Chapter Fifty Six

2.5K 137 30
                                    

Chapter Fifty Six

Death was inevitable.

Everyone dies. People die every day, every minute, every second yet when it happens it's still a shock to the system. Why does death shock people when it comes hand in hand with life?

We're born, we live and then we die. That's life. It's the same for every human, there are no exceptions. The only part that is different for everyone is what happens in between being born and dying.

Yet even though death is inevitable, it still causes us grief.

Grief.

The five-letter word that has the power to destroy even the strongest of people. According to the dictionary it was a noun that meant a deep and poignant distress caused by or as if by bereavement.

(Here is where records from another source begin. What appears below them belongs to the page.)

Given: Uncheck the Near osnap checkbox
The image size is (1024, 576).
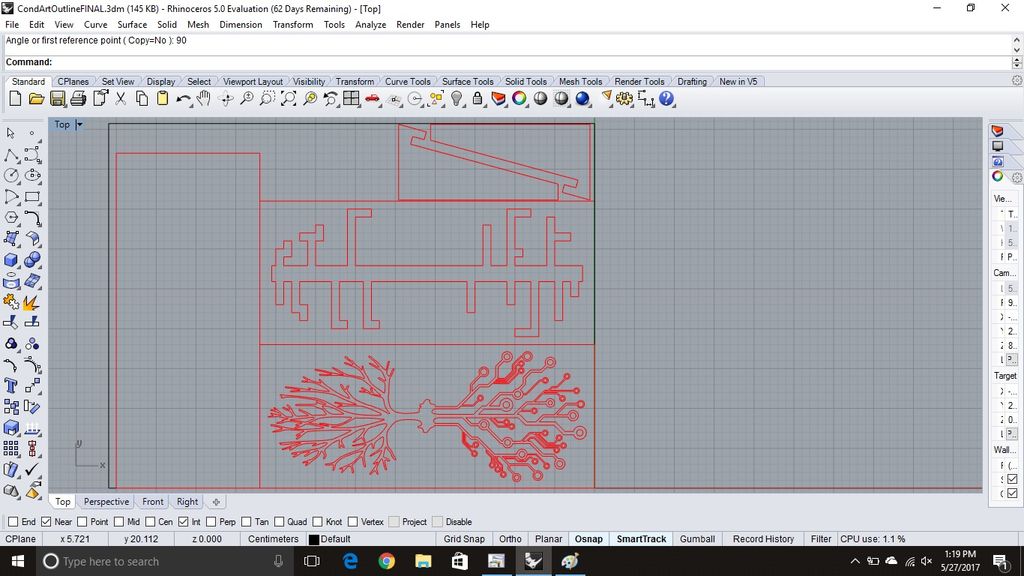Looking at the screenshot, I should click(x=46, y=522).
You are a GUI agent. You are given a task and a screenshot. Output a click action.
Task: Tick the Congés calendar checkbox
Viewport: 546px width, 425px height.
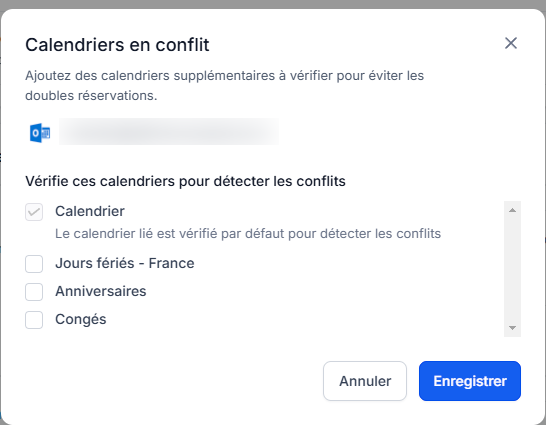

Grief is all around us, everyone has experienced grief in some way or another or will do at some point in their life. Despite the looming presence of grief hanging around us we never are truly prepared for it.

I certainly wasn't.

I knew my parents would die one day, it's not something I thought about or wanted to think about but I knew it would happen one day. When I had envisioned their death, I assumed they would both die of all old, probably in their 90s after living a long and fulfilling life. They would die peacefully, perhaps in their sleep, holding each other as they drift off into the darkness.

Would it just be darkness or is there life after death? To be frank, I didn't care about what would happen after we died, it seemed like a problem for later. There was no point in worrying about death when you still had living to do.

Life was full of problems and issues to worry about, why add another worry to the list?

Apparently there were five stages of grief, stages that we go through until we're at a point where we can move on, or try to move on. The stages are denial, anger, bargaining, depression and acceptance. The stages aren't linear, you could experience these aspects of grief at different times and in a different order and you might not even experience all the stages.

Denial is very common, it's the first stage of the grieving process and it helps us minimise the overwhelming pain of loss. I went through the denial phase relatively quickly, at first I was adamant that the doctor was lying about my dad or had got the wrong person. It was hard to believe that I had spoken to him earlier on that day and now he was gone. It was hard to adjust to the new reality of live without my dad.

Anger was one of the strong emotions I felt once it had sunk in that my dad was no longer with us. I was angry at everyone, I was angry at the medical staff for failing to save him and at myself too. I saw the amount of blood he was covered in, I should have stayed with him and stopped the bleeding instead of chasing after the attacker.

Most of my anger was directed towards Vladamir, it was his fault after all. The man most likely attacked my parents because of my association with Vladamir. If Vladamir wasn't such a prick to everyone he met then he wouldn't have had so many enemies. All he seemed to do was piss people off and he enjoyed it and now my dad's death was one of the consequences of his action.

If I hadn't met him then my dad would still be alive. That led to the next person my anger was directed to- Nina.

If Nina hadn't slept with Gabriel and gotten pregnant then Vladamir wouldn't have come here and I would have never met him. What are the chances of getting pregnant from a one night stand? Did she have a magic uterus that not only got pregnant from a one night stand but also with a Lycan who has fertility issues?

Blaming other people wouldn't help the situation, what had happened in the past was in the past despite it still affecting the present and future. There was only one person to blame for my dad's death and that was the man who killed him. Blaming myself and other people around me wouldn't get my dad back, but perhaps something else could.